Dans une interview accordée à la BNR, M. Milchev a exprimé une critique acerbe de la classe politique et de l’administration. Il dénonce un manque de volonté de changer les pratiques et une tendance à la déresponsabilisation.

« Nous refusons de changer nos systèmes de gouvernement et de consacrer toute notre énergie à nous détester les uns les autres. Celui qui n’a pas perdu un être cher sur la route est à blâmer. Quiconque est bien informé est un expert, se qualifiant d’expert sans aucune expérience et sans être responsable des suggestions qu’il fait dans les médias nationaux. Tout cela est possible parce que des politiciens faibles créent des porte-parole qui profitent de la soi-disant responsabilité partagée, c’est-à-dire de l’irresponsabilité des institutions dans le domaine de la sécurité routière. »

Bogdan Milchev, président de l’Institut de la sécurité routière

Pour Milchev, une solution pourrait résider dans la mise en place d’un gouvernement intérimaire, moins contraint par les considérations politiques et plus à même de prendre des mesures radicales.

« Le gouvernement intérimaire n’est pas soumis à un fardeau purement politique, personne ne votera pour lui et il peut mettre en œuvre ces lourdes réformes. Quel que soit le changement apporté, il y aura beaucoup de résistance – de la part de l’administration d’État, de la résistance également des hérauts de la sécurité routière que les politiciens se sont créés au fil des années. Cette résistance ne peut être surmontée qu’avec fermeté et compétence. Par conséquent, seul un gouvernement intérimaire peut donner la direction et la voie. »

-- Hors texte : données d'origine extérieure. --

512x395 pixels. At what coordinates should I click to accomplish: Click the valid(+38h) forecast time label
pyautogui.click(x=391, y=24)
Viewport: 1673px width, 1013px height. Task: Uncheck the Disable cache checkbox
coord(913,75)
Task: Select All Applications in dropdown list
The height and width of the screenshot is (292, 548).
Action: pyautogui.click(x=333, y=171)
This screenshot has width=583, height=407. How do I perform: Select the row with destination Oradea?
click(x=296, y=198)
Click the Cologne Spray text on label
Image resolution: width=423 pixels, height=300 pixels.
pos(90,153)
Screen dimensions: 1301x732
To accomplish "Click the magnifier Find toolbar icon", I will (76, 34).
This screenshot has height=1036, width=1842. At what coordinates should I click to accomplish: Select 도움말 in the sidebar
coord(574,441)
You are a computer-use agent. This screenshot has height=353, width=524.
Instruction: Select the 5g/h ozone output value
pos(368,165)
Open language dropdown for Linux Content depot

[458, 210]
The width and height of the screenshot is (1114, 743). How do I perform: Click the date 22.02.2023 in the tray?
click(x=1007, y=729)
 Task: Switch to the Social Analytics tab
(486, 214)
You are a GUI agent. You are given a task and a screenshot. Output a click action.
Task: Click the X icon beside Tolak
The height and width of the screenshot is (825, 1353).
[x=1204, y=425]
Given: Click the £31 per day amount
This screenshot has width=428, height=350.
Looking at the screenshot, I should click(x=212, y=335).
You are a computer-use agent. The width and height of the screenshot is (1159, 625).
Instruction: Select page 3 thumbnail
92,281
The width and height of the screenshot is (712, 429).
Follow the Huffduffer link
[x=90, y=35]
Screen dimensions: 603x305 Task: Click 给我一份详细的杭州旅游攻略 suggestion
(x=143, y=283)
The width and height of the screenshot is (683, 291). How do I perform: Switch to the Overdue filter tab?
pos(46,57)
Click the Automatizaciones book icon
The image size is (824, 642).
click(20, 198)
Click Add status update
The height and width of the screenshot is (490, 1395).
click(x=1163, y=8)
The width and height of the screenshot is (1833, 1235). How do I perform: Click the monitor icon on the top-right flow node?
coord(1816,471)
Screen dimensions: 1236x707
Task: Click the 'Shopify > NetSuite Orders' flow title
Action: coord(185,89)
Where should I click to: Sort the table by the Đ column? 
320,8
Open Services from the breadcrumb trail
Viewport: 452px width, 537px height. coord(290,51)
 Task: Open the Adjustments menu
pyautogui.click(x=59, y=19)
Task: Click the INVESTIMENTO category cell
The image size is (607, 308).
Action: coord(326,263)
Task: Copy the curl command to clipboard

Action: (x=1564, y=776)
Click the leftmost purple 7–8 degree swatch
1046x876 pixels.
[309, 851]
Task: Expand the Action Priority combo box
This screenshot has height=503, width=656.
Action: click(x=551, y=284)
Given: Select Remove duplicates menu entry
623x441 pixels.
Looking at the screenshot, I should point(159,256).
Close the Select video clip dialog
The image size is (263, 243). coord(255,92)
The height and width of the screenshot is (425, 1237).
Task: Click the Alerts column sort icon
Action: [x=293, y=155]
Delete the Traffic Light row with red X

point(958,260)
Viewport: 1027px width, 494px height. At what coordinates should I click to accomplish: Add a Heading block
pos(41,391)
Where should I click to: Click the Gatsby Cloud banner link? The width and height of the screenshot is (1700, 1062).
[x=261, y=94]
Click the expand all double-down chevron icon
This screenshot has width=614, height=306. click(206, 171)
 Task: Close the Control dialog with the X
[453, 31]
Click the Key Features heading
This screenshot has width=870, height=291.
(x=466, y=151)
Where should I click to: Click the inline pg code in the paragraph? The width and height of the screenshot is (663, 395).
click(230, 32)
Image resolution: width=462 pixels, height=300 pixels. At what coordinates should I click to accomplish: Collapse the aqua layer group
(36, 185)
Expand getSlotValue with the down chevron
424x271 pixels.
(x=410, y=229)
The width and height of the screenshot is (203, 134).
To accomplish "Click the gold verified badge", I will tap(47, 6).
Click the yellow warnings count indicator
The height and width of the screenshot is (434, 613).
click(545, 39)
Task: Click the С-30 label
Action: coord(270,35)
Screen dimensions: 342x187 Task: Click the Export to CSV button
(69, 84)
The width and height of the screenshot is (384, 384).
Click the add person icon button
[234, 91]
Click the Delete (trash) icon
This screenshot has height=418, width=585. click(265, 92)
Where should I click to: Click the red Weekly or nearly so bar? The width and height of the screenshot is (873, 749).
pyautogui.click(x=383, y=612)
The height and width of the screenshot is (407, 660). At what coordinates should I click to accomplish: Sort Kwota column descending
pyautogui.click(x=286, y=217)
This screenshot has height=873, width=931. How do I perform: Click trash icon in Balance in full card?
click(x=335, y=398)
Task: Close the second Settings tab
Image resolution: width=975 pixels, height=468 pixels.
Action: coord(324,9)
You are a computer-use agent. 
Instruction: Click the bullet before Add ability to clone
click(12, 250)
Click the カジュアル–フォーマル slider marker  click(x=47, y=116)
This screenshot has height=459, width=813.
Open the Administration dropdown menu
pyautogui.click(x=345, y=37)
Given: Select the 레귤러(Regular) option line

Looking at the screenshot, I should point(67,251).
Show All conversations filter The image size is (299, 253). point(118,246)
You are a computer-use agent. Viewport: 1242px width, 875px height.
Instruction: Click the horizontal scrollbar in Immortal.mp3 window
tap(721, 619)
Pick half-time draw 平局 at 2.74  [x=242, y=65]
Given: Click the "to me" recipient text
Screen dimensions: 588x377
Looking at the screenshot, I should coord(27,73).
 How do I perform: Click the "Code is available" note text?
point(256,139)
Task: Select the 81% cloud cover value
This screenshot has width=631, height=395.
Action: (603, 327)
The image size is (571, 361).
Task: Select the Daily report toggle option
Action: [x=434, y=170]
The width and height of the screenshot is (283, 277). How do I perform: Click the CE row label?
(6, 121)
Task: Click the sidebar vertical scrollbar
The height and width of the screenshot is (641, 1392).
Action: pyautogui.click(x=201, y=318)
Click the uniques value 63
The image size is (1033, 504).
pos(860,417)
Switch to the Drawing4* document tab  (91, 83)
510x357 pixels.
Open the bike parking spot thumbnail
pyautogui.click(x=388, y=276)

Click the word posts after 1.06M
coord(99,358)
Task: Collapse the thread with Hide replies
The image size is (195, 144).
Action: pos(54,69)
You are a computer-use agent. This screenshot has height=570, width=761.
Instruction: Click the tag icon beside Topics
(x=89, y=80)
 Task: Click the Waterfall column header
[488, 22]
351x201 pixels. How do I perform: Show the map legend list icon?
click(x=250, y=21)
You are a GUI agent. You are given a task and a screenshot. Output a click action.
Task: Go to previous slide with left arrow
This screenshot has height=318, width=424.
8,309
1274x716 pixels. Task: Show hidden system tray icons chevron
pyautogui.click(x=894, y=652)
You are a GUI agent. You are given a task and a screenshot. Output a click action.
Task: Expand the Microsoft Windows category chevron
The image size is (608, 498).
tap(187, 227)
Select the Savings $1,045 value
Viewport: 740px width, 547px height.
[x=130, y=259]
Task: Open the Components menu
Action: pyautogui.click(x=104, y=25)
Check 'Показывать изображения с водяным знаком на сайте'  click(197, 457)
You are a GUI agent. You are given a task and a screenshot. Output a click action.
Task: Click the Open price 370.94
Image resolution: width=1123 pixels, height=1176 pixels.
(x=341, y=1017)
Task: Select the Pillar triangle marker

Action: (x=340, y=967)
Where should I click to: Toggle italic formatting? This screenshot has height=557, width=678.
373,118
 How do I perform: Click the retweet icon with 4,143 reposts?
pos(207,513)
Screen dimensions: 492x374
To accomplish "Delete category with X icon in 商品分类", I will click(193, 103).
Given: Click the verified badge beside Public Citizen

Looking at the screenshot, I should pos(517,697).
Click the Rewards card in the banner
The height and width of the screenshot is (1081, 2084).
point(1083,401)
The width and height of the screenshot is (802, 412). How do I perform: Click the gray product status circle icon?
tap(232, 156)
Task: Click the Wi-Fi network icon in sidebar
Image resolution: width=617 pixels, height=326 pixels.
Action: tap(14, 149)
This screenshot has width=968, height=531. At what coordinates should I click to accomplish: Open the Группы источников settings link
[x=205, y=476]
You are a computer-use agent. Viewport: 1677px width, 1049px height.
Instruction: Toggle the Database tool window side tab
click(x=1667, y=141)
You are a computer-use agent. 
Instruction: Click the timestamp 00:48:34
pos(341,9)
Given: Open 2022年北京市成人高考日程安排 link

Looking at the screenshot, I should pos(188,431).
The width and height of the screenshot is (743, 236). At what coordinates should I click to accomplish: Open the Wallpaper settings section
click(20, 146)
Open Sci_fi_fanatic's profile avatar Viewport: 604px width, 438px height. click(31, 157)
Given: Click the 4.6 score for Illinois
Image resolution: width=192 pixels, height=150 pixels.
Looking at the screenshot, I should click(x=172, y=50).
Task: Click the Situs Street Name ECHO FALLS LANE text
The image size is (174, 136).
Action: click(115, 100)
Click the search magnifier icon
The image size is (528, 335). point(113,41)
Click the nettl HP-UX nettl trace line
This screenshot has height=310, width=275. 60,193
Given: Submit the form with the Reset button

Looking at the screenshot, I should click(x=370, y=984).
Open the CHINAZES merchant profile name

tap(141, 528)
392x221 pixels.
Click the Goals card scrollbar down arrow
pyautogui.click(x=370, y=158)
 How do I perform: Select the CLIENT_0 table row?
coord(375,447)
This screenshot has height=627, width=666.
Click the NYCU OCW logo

Bogdan Milchev, président de l’Institut de la sécurité routière

Il souligne également la nécessité de définir clairement les responsabilités en matière de sécurité routière, actuellement dispersées entre plusieurs institutions, ce qui favorise la corruption et le chaos. Il plaide pour un contrôle plus transparent des activités du ministère de l’Intérieur, de l’API (Agence bulgare pour l’infrastructure) et du ministère des Transports, avec la publication de données en temps réel.

« Nous devons disposer de données en temps réel sur les activités de ces institutions, afin que le public et les experts puissent identifier les déficits ou les actes de corruption et être mis en lumière. La corruption en Bulgarie n’a peur que de la lumière et du bruit. Elle ne fait pas l’objet d’une enquête à ce stade. »

Bogdan Milchev, président de l’Institut de la sécurité routière

M. Milchev critique également les mesures proposées par l’administration actuelle, les qualifiant de « démagogie et de gain de temps politique ». Il estime que l’Union européenne a depuis longtemps adopté une approche différente de la sécurité routière et que la Bulgarie doit changer sa propre conception pour améliorer la situation. L’Institut de la sécurité routière a d’ailleurs préparé une feuille de route pour le développement de la sécurité en Bulgarie sur une période de deux ans.